▸ Aim
Write out the listing verbatim, everything from the line containing "You are a GUI" down to the line containing "Where should I". Leave the pictures out of your answer.

▸ Data for processing
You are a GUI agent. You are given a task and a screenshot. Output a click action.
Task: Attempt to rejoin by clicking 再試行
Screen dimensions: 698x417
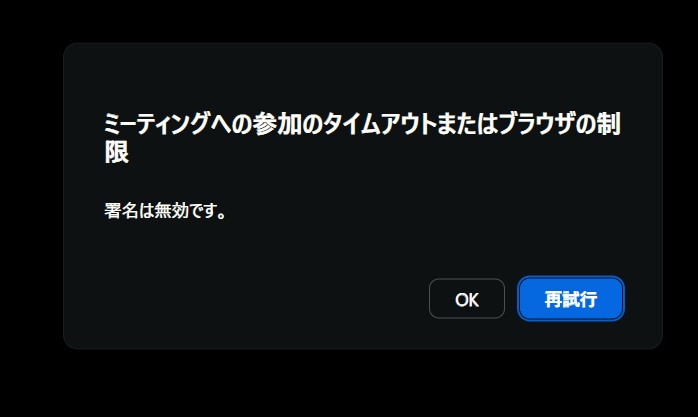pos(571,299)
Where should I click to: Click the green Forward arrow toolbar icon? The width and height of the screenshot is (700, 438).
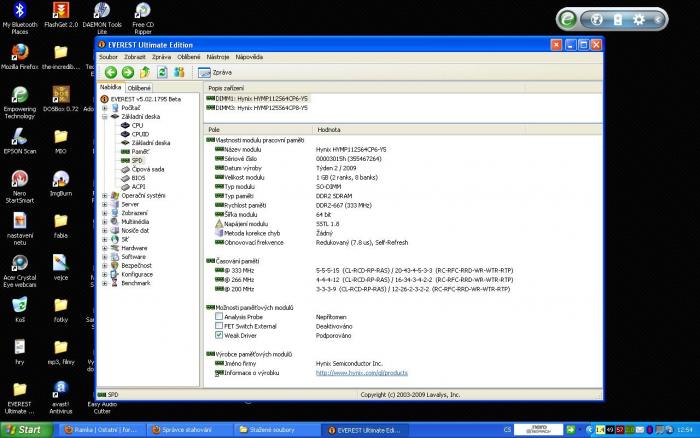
* * *
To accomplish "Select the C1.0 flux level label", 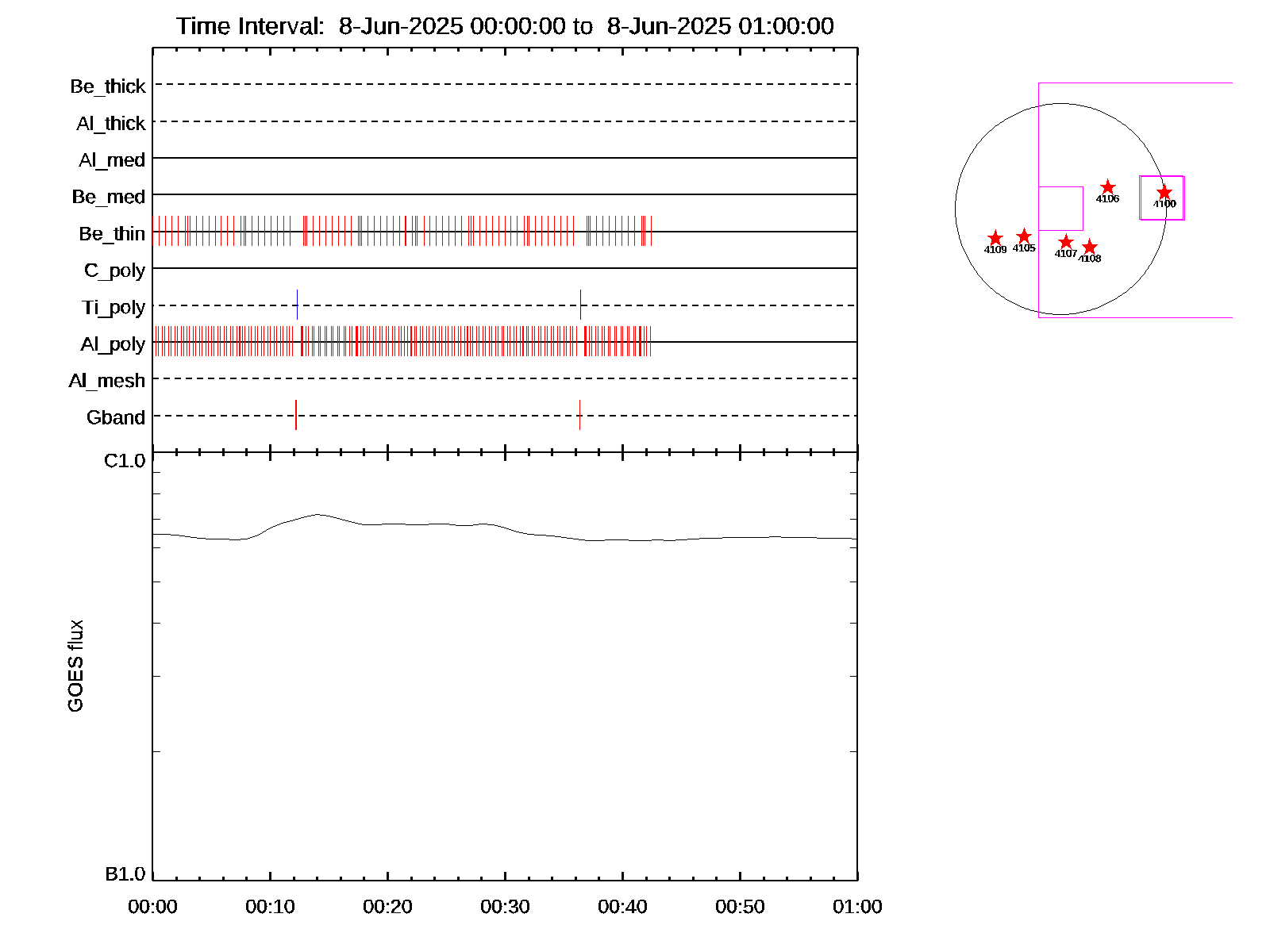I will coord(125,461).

▸ Written solution
You are a GUI agent. You are given a task and a screenshot. Output a click action.
Task: Attempt to rejoin by clicking 再試行
Screen dimensions: 698x417
pos(571,299)
Where should I click to: Click the green Forward arrow toolbar icon? The width and height of the screenshot is (700, 438).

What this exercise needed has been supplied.